First Minister Carwyn Jones writes for the Western Mail on the Welsh NHS

The NHS in Wales is facing major challenges – we are the first to say so and want there to be an open debate about this. However, there are many myths being bandied around about our health service, a lot of casual point-scoring and political opportunism.

I make no complaint on a personal basis – political debate is what it is. However, what is needed for informed discussion is for people to have access to the facts.

If you listened to all those who attack the NHS in Wales you would think there was a time in the past when health services were better. Just when was that? 

The truth is that there are now more treatments given to more patients than ever before in our history. We are on course this year for some 20 million individual treatments and consultations taking place at our GP surgeries and hospitals. 

The people who work for NHS Wales are compassionate, hard-working and with a deep commitment to giving patients the best possible treatment. Surveys of patients show this is by far the most common experience. 

This is good news, not bad news. More people are receiving more health services than at any time in our history, and the evidence shows that the great majority of them are satisfied with the service they get. 

Is the NHS in Wales perfect and beyond criticism? No, things do go wrong. Whether these are isolated cases or systematic failures they must be properly investigated and lessons must be learned by both the NHS and by us in government. That is what we do. The people of Wales have high expectations – and they are right to do so. We share those expectations and so do our health workers.

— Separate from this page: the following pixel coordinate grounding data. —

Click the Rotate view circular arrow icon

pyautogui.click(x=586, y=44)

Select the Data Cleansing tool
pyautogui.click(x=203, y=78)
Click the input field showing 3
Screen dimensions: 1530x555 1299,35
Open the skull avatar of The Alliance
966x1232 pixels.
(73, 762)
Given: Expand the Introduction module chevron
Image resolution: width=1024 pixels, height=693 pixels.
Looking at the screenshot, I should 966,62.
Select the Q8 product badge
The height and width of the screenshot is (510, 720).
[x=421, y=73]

The UK Prime Minister has used political platforms to attack the NHS in Wales. I will always stand up for Wales, so let’s look at some comparisons…

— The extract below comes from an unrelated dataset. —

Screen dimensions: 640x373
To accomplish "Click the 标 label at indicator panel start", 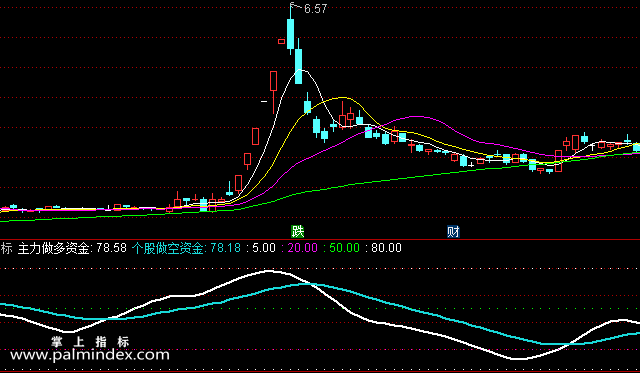I will click(x=7, y=248).
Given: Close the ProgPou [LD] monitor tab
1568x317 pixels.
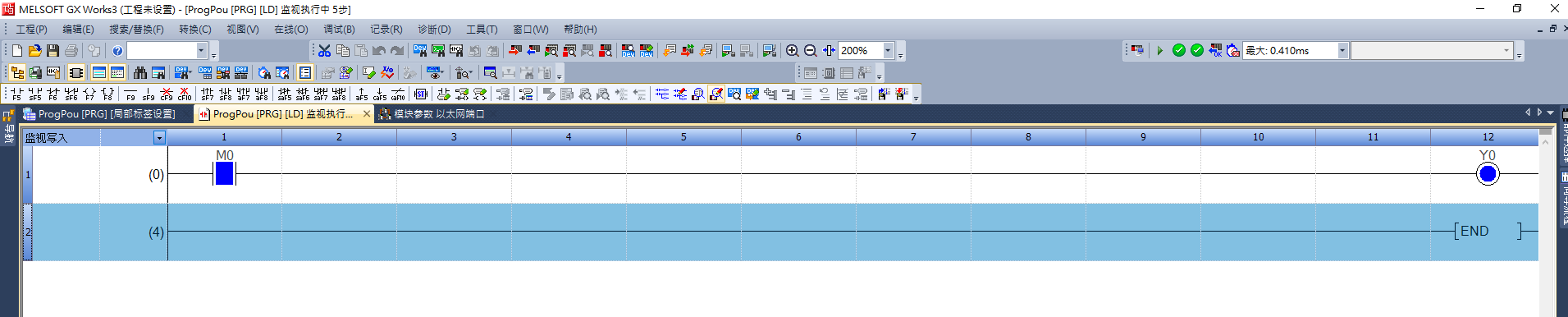Looking at the screenshot, I should pyautogui.click(x=366, y=114).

Much play is made of the fact that Wales does not have a cancer drugs fund – and the inference is that patients in Wales are being denied access to medicines that have not been approved by the National Institute of Clinical Evidence (NICE). The latest figures show that in Wales, almost 6 out of 10 requests for non-NICE approved medicines were approved. In England, less than 3 in 10 applications were approved through the Cancer Drugs Fund between April and June this year.

In fact, in Wales, we spend an additional £11.92 per head on cancer treatment than they do in England.

As a result, Wales has experienced the fastest rate of improvement for cancer survival rates since 1993. 

In Wales, over half of patients attending A&E last year were either admitted, treated, discharged or transferred within 2 hours of arrival – nine out of 10 within four hours – a 7.4 per cent improvement between March and August 2013. In England, the four hour waiting time target was missed across the NHS from January to March, with more than 300,000 patients waiting longer than they should have – a 39 per cent rise on the previous year.

One of the challenges we face is the financing of the NHS. There is an increased demand for our services with a rising population and people living longer. In parallel the Welsh budget is being squeezed year on year by the UK Government. 

The choices we must make won’t be easy but we are committed to being open with the people of Wales. It is why we have launched a new service for patients in Wales – MyLocalHealthService – which gives detailed information on how your local NHS is performing, allowing us to drive up standards. 

Yes we are facing some difficult issues, but we have so much to applaud in the NHS in Wales. It is disappointing that the vast majority of excellent and life saving care that goes on every day goes largely unnoticed by the media and opposition. This is why it is so important to separate the fact from the fiction and focus on delivering a sustainable, effective and efficient health service for Wales.

In Wales we put the patient first, not profit. We are not – and never will – privatise the NHS, unlike in England – where the sell-off is already underway, with private companies such as Virgin running and influencing large swathes of healthcare services in England. 

NHS Wales remains true to the principles of Aneurin Bevan: quality healthcare delivered by highly motivated clinicians and free at the point of delivery.